Determine how many lines in the entries below contain "Toggle", and output only that number.
━━━ INPUT RECORDS ━━━
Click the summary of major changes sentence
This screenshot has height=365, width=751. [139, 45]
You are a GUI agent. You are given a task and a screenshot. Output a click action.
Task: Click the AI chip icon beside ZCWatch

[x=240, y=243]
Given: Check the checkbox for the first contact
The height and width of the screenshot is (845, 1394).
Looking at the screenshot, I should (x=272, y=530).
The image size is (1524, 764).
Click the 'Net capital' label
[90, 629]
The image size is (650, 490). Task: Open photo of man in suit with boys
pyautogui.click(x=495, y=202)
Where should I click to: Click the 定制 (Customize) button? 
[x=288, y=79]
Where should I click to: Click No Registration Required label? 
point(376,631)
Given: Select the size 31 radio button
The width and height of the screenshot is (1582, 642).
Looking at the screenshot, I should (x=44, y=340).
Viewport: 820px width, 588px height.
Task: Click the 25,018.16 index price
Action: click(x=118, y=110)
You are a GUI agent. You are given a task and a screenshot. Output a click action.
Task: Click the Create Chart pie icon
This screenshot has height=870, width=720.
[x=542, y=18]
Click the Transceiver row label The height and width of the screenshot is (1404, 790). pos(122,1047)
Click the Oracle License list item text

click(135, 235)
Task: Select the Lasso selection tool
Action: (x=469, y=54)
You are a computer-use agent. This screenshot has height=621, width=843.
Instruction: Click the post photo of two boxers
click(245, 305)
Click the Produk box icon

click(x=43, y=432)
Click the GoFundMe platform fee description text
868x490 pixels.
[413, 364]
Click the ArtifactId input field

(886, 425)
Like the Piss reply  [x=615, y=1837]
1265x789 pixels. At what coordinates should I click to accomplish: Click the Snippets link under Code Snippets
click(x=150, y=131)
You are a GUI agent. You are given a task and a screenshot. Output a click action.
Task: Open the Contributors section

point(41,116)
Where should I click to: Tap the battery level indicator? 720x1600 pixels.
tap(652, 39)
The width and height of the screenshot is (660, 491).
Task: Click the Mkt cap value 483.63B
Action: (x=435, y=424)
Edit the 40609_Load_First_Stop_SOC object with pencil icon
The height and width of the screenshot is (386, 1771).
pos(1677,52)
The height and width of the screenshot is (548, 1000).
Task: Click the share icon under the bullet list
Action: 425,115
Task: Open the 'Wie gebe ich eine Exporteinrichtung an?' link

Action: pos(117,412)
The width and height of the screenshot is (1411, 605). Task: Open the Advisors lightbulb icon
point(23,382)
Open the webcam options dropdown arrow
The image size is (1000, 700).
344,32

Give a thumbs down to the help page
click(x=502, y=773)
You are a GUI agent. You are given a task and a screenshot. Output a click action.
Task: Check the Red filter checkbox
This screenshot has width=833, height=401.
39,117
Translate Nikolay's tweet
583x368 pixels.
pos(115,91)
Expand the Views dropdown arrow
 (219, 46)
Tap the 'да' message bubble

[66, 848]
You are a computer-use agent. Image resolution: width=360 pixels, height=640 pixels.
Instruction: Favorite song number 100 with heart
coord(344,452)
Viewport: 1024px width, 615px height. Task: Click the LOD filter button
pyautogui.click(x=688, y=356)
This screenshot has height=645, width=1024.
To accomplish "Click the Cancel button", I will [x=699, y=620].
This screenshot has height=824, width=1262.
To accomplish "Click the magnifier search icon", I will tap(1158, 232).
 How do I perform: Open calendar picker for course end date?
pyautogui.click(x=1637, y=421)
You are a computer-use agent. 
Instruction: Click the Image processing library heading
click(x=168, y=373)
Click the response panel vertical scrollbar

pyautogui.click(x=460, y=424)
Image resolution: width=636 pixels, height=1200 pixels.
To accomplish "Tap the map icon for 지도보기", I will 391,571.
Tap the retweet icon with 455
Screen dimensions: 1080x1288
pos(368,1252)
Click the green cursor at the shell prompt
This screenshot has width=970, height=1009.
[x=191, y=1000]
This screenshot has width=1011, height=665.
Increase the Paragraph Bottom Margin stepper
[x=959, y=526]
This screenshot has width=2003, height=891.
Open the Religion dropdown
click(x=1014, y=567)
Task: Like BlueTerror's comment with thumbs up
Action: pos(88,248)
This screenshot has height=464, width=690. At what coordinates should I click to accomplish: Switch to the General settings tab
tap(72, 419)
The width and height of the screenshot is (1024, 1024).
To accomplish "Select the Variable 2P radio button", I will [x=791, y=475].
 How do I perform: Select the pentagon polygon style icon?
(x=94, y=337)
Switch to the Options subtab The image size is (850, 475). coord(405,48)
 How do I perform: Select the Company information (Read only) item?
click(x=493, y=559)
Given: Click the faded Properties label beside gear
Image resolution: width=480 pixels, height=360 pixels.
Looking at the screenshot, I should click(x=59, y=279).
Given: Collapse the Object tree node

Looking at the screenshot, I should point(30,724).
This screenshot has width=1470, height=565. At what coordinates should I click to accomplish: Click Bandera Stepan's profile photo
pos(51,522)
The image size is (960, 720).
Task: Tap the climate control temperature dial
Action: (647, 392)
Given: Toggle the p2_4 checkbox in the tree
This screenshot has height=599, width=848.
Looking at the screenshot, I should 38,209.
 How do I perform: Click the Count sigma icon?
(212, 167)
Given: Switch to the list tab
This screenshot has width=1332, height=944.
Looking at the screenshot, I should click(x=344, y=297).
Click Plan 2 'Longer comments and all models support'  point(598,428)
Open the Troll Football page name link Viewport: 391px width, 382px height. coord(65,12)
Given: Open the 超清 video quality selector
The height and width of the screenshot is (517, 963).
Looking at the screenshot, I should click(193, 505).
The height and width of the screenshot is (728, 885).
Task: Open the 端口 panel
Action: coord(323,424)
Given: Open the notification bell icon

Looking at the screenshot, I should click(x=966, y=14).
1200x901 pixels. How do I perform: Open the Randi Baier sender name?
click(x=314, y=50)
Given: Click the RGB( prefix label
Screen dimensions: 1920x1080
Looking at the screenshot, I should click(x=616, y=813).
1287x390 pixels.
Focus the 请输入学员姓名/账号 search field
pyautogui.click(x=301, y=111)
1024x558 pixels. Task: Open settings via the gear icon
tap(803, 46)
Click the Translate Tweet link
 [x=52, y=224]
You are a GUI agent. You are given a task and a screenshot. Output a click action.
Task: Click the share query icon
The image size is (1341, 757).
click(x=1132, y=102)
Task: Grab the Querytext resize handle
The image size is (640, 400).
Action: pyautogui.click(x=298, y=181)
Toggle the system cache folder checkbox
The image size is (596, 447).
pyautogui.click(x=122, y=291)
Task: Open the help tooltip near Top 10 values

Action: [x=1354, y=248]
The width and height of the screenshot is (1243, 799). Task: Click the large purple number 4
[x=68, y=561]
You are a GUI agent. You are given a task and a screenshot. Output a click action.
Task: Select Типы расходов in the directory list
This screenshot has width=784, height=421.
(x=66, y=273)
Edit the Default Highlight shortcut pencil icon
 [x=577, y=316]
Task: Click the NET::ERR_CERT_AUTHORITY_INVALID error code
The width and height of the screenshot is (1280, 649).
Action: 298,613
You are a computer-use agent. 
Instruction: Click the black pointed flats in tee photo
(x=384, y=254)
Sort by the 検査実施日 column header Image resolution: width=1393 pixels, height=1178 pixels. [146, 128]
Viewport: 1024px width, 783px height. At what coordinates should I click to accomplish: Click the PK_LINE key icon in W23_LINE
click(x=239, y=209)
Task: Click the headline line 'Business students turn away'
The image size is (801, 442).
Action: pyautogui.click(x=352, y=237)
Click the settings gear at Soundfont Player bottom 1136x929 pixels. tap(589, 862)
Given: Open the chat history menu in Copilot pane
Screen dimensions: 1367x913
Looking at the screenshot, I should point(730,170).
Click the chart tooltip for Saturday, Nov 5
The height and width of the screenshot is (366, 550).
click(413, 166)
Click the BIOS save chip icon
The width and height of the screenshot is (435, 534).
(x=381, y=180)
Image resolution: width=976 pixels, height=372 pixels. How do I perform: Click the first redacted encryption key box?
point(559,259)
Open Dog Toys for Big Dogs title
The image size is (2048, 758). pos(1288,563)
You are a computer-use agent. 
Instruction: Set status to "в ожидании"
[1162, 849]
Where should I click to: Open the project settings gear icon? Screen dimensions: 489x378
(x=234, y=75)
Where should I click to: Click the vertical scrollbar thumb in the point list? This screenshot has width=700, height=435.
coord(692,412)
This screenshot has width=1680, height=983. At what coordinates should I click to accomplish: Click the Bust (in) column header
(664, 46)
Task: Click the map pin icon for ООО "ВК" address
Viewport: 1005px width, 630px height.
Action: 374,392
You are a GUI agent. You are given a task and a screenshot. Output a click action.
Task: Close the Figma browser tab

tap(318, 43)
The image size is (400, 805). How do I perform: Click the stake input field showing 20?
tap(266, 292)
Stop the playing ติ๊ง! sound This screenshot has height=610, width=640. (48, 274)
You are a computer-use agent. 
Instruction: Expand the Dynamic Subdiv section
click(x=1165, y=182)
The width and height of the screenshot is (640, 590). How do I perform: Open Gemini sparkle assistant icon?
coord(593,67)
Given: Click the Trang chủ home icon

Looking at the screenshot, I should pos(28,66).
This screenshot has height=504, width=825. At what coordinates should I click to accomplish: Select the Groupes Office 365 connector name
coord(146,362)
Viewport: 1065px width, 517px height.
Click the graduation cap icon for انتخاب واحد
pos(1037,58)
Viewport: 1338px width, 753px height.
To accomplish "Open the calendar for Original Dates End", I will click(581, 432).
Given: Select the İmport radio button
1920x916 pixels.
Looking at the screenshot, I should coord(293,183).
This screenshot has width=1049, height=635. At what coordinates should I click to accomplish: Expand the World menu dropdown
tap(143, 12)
━━━
### TASK OUTPUT
2